TASK PROMPT: Read the data, and whenever a line holds the word "will", report that line.

DATA EXTRACT:
== Segment start ==

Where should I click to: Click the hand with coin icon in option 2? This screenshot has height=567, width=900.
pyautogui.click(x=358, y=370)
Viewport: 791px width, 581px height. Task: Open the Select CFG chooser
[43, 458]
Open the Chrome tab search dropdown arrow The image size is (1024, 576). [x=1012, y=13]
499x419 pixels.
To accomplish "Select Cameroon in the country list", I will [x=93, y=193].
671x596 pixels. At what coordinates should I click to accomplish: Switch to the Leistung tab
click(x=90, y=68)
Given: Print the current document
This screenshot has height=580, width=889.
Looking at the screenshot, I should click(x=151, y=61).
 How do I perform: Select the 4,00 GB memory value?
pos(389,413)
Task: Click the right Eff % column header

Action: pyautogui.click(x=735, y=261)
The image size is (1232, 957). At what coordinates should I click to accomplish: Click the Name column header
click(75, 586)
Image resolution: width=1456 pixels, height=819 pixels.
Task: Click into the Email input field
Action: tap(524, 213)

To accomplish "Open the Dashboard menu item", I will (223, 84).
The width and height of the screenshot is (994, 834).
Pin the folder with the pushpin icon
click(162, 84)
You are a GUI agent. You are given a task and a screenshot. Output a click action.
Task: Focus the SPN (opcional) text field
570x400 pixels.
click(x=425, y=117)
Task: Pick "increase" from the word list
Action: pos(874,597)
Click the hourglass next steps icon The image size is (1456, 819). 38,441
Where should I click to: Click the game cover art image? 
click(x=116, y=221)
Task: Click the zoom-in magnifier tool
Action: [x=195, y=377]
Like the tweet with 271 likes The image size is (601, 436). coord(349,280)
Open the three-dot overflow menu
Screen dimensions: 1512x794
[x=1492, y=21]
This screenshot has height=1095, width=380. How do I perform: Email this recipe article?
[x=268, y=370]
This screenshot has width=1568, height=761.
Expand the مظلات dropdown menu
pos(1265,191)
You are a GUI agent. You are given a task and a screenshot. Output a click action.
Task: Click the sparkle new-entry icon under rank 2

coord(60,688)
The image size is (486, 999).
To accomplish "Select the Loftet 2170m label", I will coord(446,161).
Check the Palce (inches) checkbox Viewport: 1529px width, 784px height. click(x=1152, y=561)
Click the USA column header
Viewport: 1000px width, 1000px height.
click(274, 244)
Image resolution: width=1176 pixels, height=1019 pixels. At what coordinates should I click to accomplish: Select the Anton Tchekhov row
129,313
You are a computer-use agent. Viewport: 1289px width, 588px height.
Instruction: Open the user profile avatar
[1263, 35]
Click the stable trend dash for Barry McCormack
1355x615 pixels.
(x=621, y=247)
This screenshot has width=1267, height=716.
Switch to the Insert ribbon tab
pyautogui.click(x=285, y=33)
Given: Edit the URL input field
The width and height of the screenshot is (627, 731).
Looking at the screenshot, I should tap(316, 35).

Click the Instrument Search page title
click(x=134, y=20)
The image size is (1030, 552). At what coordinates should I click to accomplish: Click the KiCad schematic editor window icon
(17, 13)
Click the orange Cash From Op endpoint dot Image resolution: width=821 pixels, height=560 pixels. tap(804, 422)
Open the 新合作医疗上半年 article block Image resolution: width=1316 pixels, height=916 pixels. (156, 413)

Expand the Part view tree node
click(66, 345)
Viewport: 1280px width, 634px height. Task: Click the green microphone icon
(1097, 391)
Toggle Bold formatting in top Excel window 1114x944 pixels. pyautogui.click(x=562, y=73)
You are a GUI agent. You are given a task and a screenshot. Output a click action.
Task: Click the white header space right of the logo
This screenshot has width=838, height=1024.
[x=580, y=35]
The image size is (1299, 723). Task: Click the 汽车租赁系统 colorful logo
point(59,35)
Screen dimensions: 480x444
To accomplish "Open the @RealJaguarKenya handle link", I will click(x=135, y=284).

== Segment end ==

TASK OUTPUT:
To accomplish "Select Cameroon in the country list", I will [x=93, y=193].
To accomplish "Open the Dashboard menu item", I will (223, 84).
To accomplish "Select the Loftet 2170m label", I will coord(446,161).
To accomplish "Open the @RealJaguarKenya handle link", I will click(x=135, y=284).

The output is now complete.